In further BBC archive ransacking there's ...Sings James Bond (BBC4, 14th, 10.30pm), The Christmas No.1 Story (BBC2, 19th, 9pm), Slade At The BBC (BBC4, 21st, 9.50pm), ...Sings Disney (BBC4, 31st, 8pm) and the annual even though you'd imagine they'd have run out by now TOTP2 (BBC2, 22nd, 8pm). They haven't shown Dennis Waterman and George Cole's run through What Are We Gonna Get For Er Indoors? yet. Just dropping that in there. Normal TOTP 2pm Christmas Day as per and a New Year's Eve companion programme complete the set.

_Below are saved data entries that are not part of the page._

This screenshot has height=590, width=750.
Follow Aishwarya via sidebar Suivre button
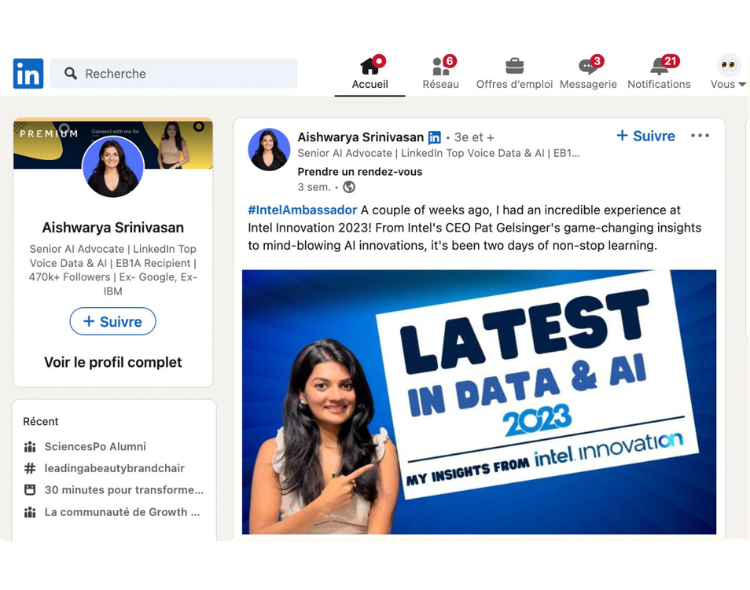coord(113,321)
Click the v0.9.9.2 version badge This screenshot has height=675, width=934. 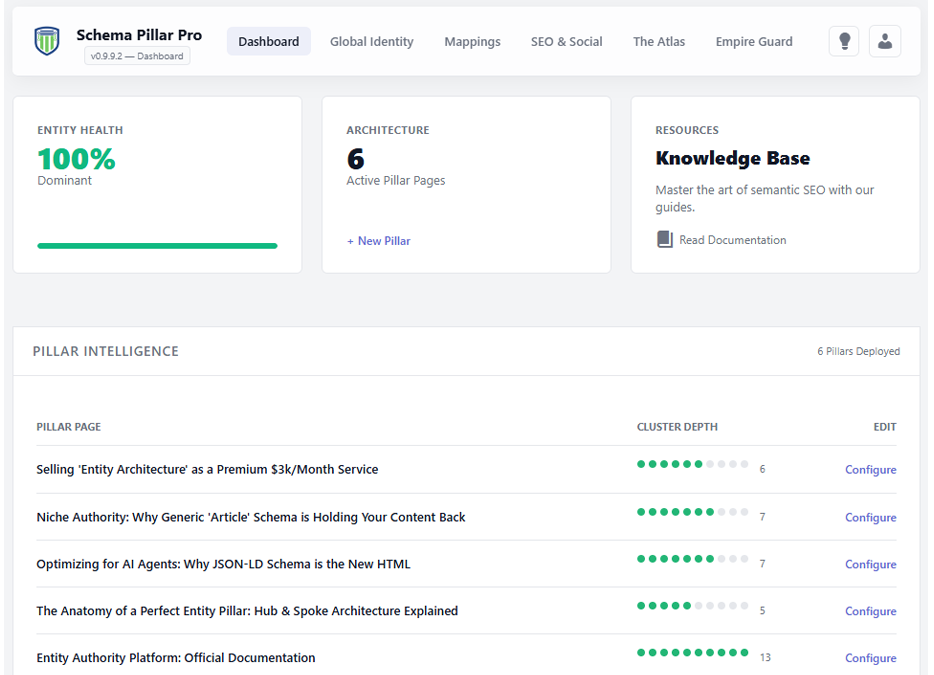click(x=138, y=56)

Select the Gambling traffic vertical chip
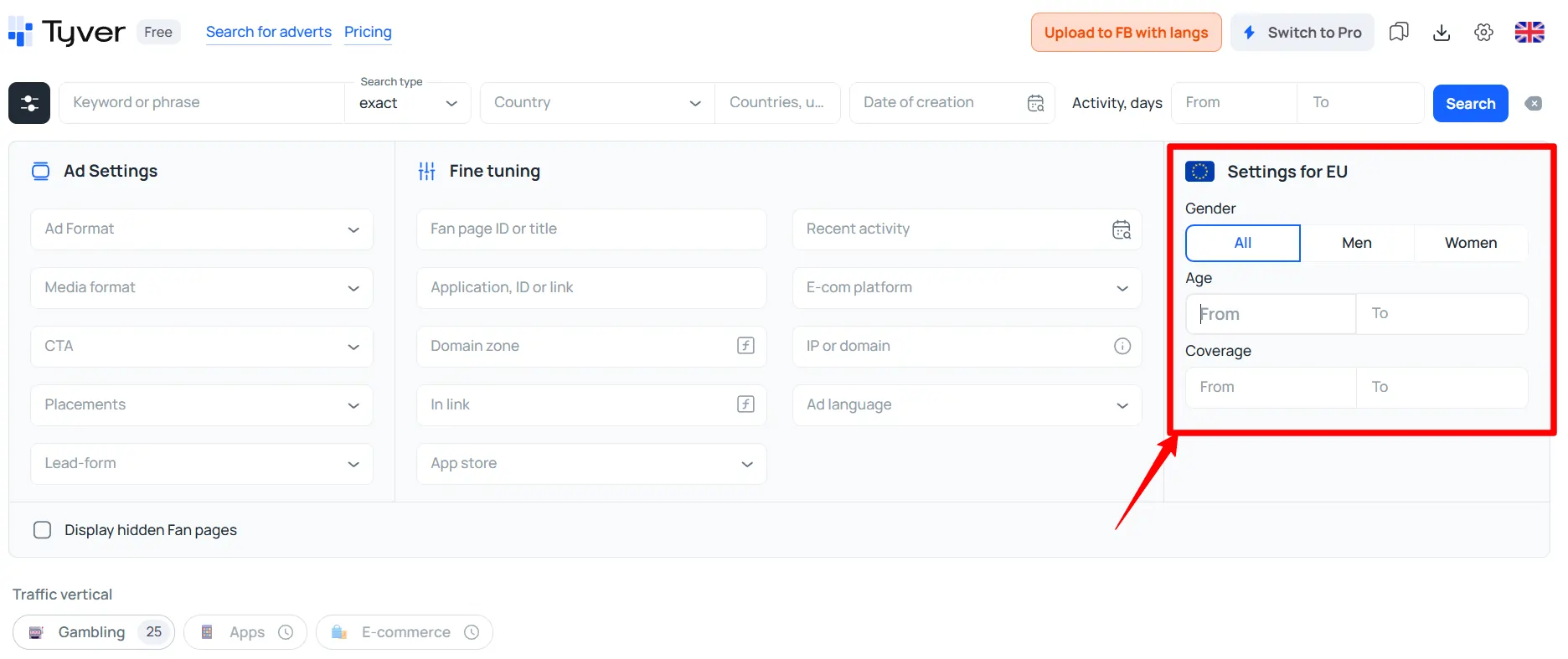pyautogui.click(x=93, y=632)
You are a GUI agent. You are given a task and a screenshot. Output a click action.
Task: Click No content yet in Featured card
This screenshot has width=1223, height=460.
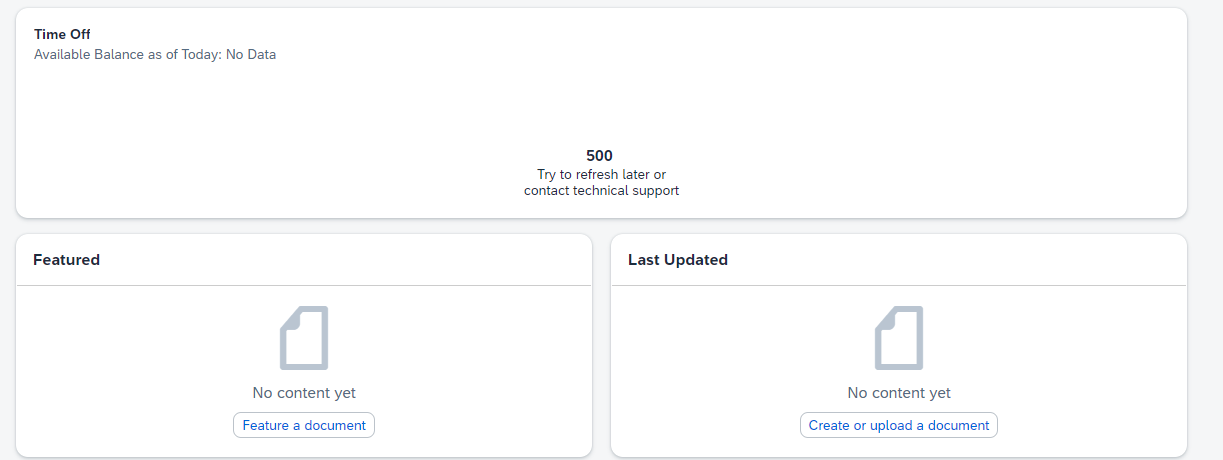click(x=304, y=393)
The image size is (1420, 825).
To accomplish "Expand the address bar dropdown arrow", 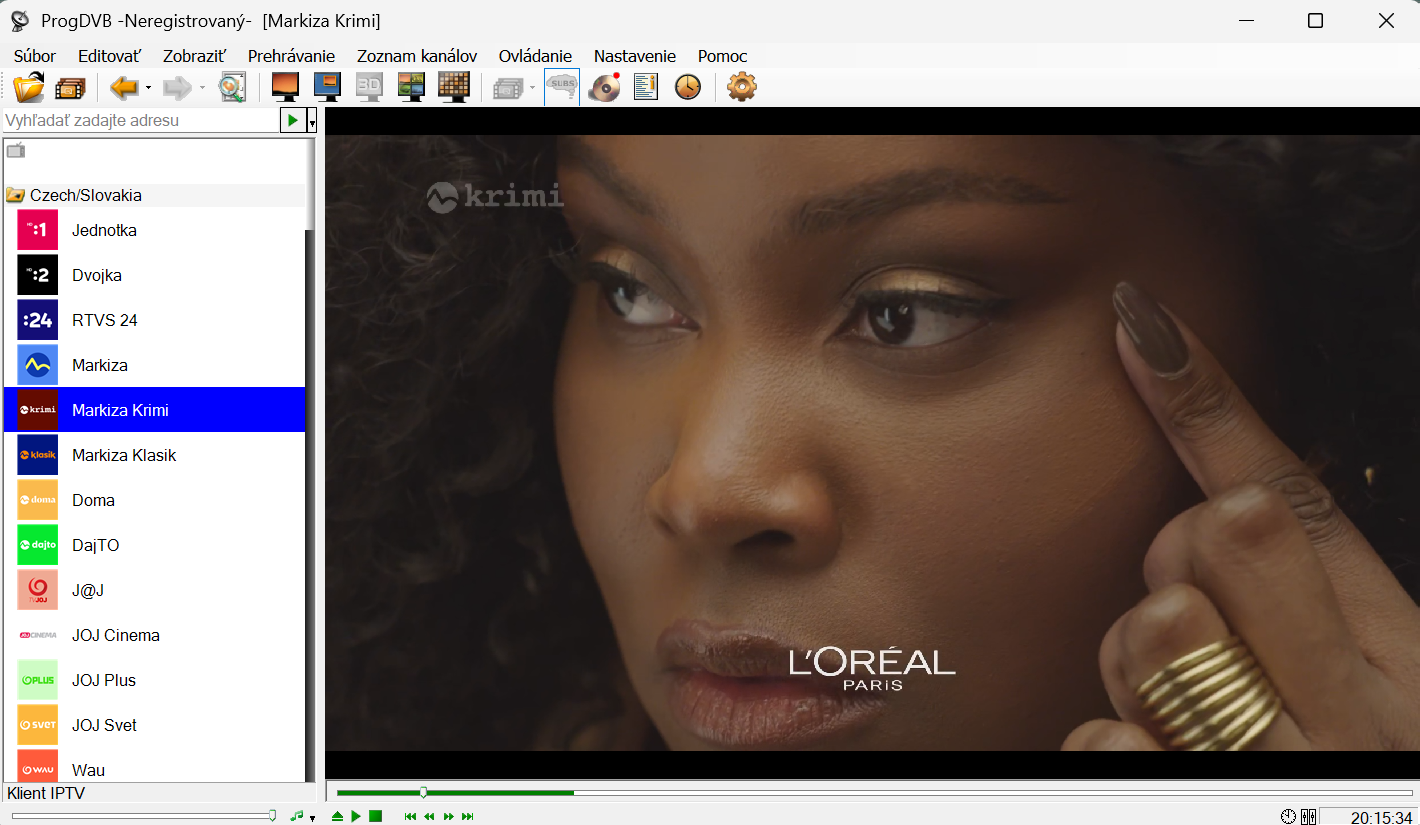I will (x=312, y=121).
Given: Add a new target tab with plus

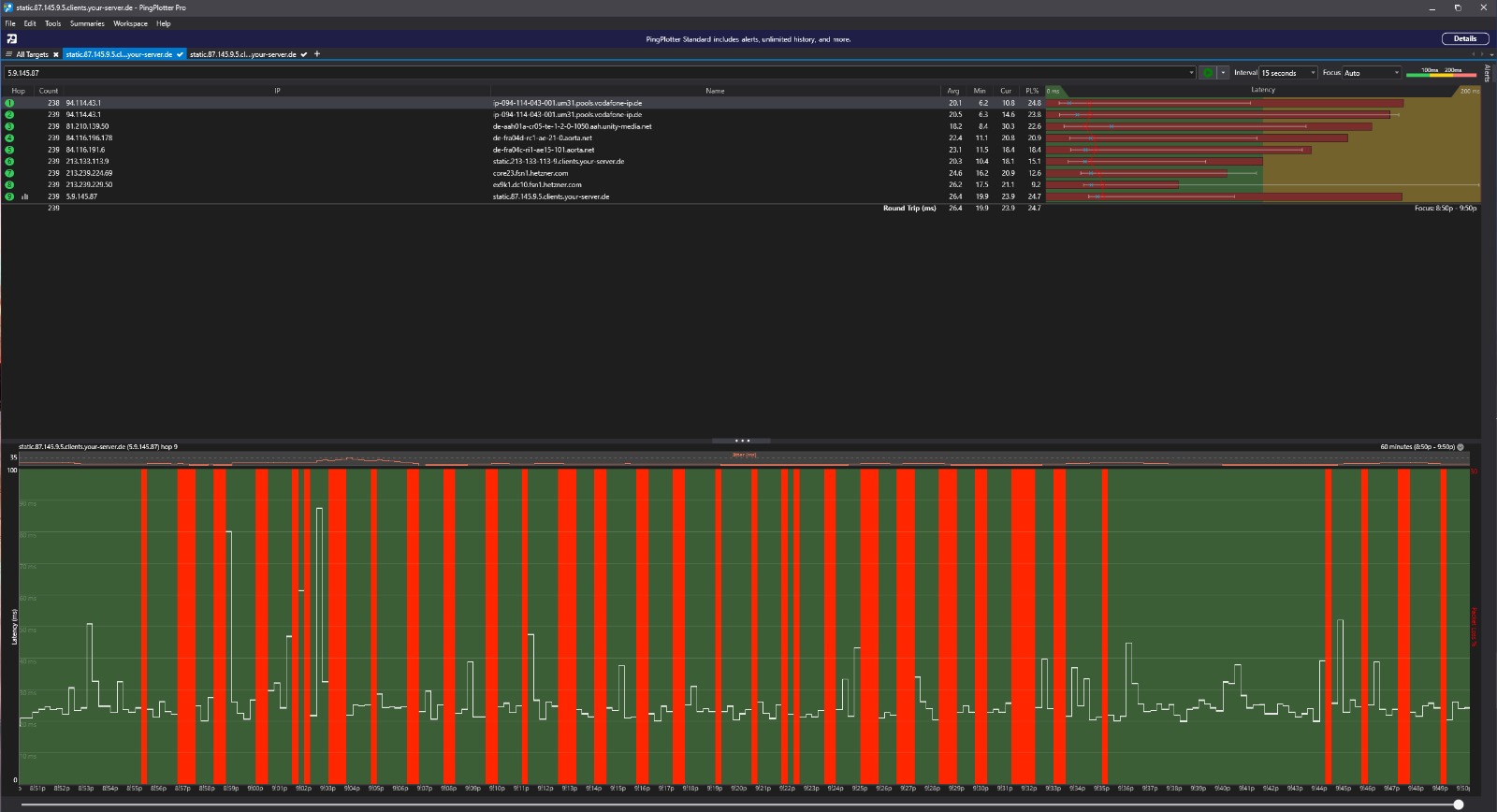Looking at the screenshot, I should pos(317,54).
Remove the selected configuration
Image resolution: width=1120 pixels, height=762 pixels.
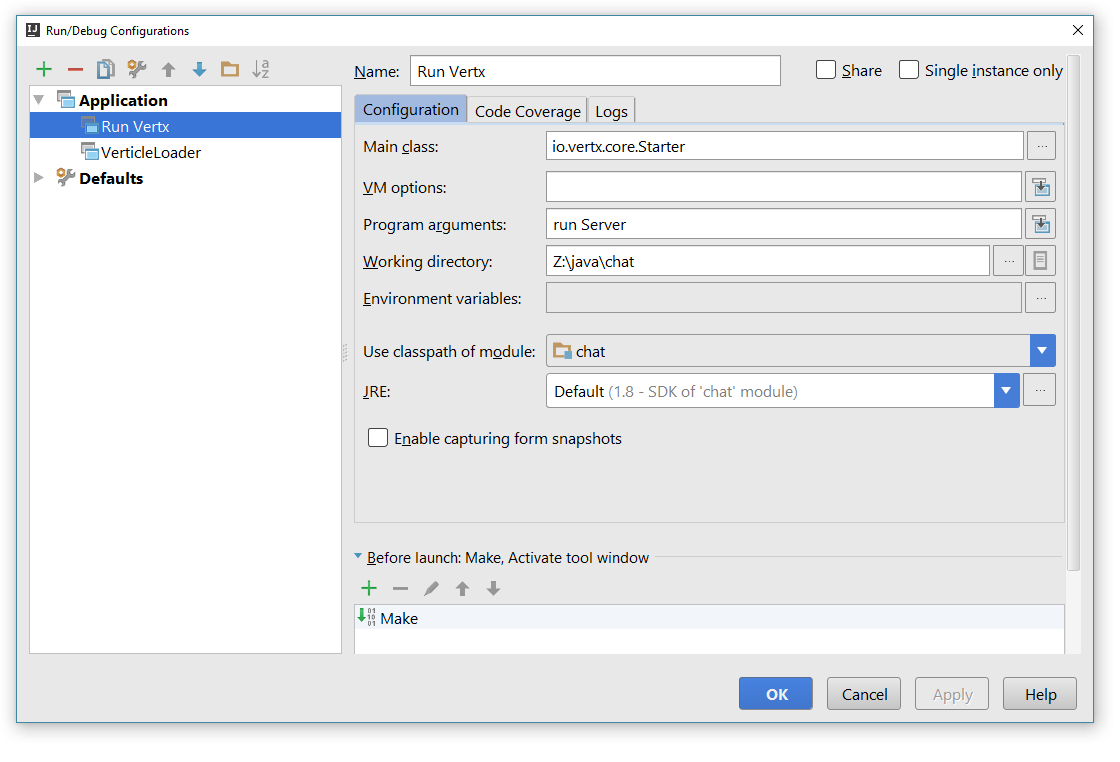tap(75, 69)
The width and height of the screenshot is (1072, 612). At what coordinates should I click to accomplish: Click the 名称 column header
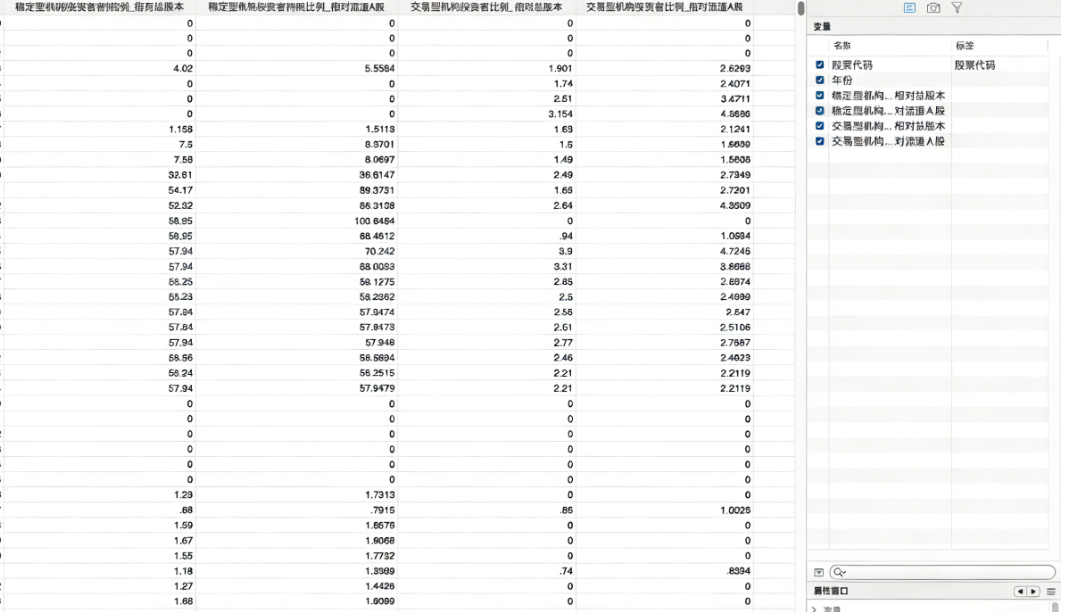click(x=842, y=46)

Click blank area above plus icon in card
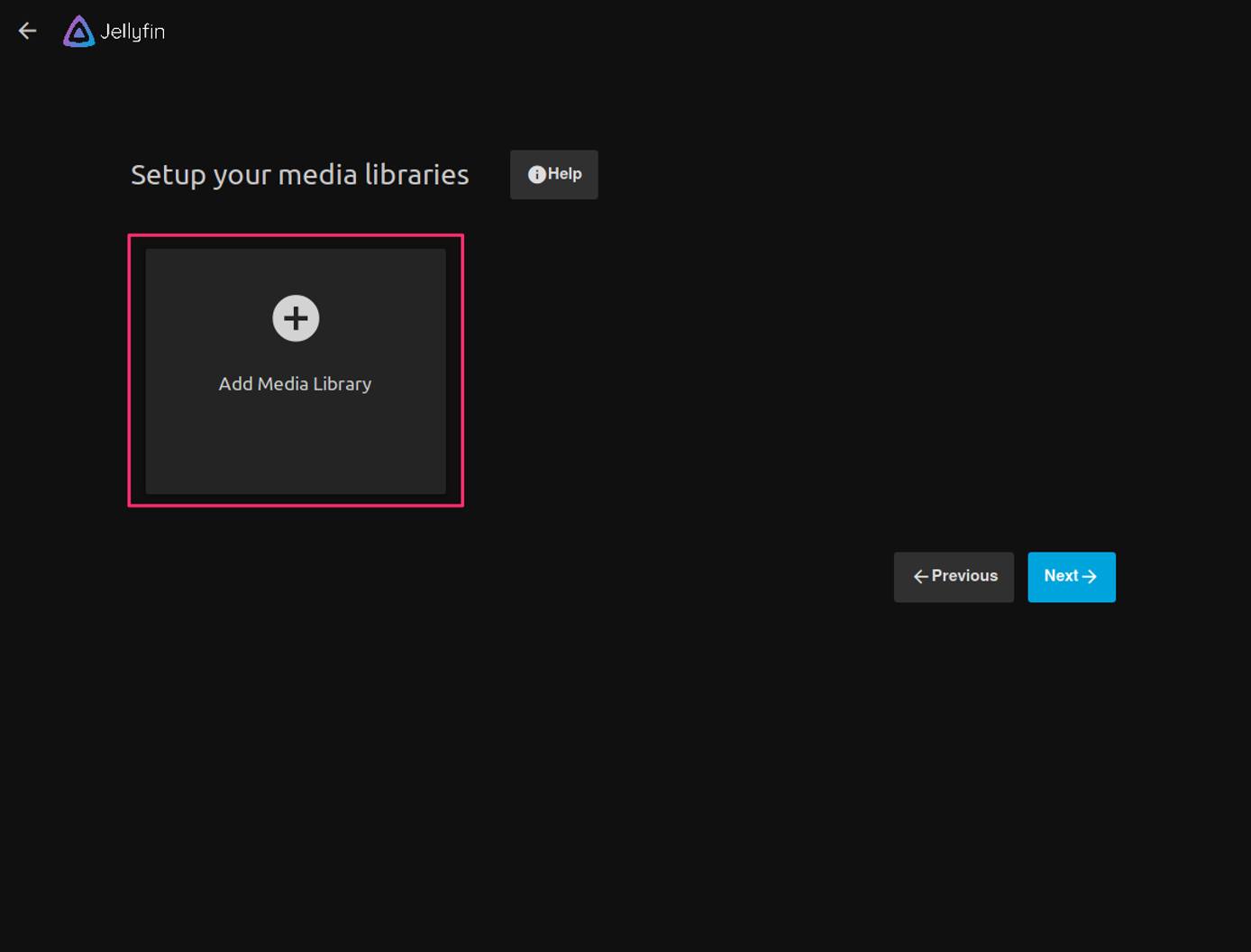click(296, 270)
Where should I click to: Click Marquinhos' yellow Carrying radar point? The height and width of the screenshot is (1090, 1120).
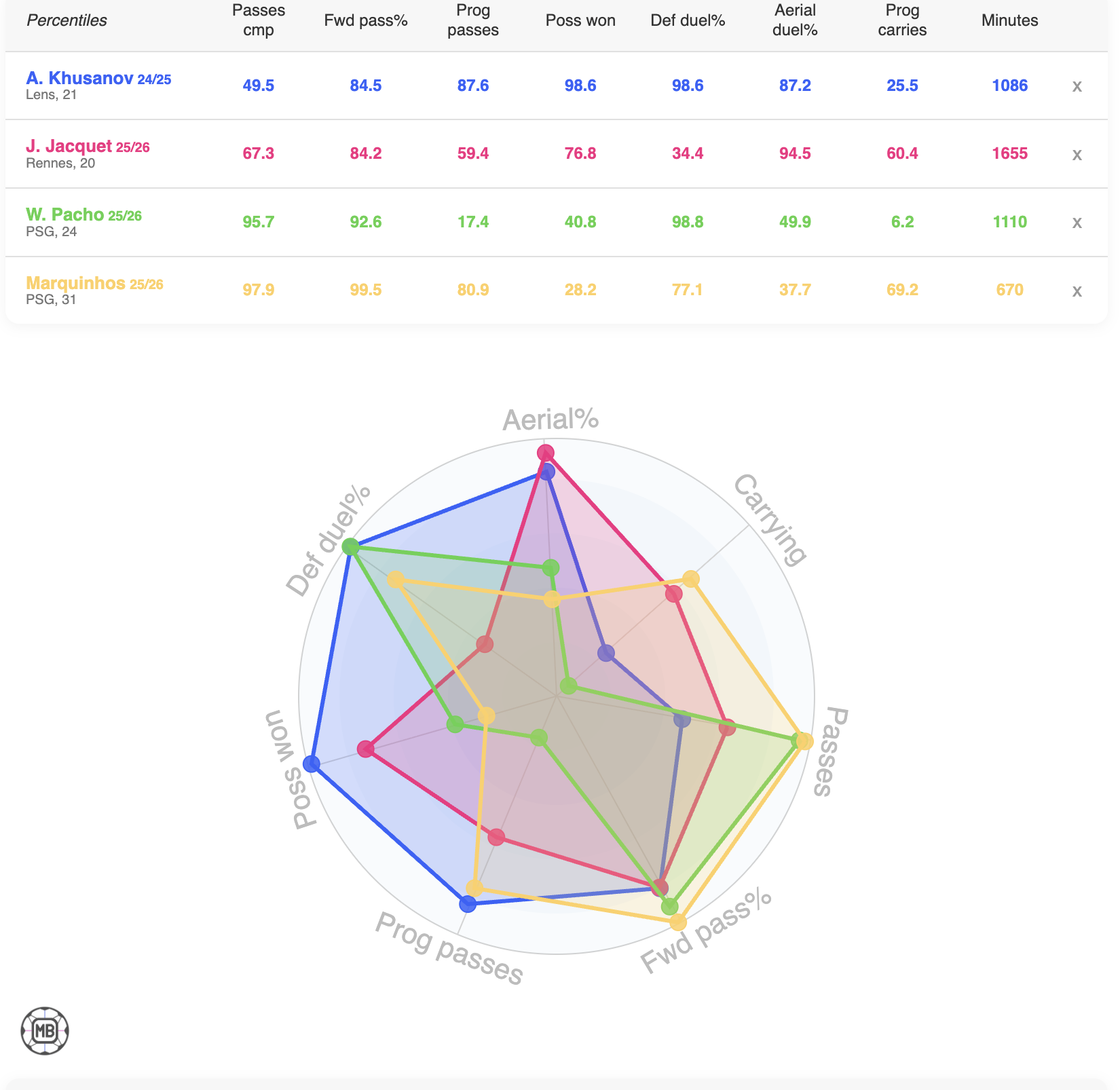(x=690, y=579)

And then... Friday 4th January, 9pm, The Story Of 1978! Followed at 9.50pm (don't ask me) by Big Hits 1978! Followed by... oh. I do know that the official line from the channel as recently as Monday just gone was no decision on scheduling 1978 had yet been made but you'd have to imagine they haven't commissioned, made and scheduled these for the hell of it.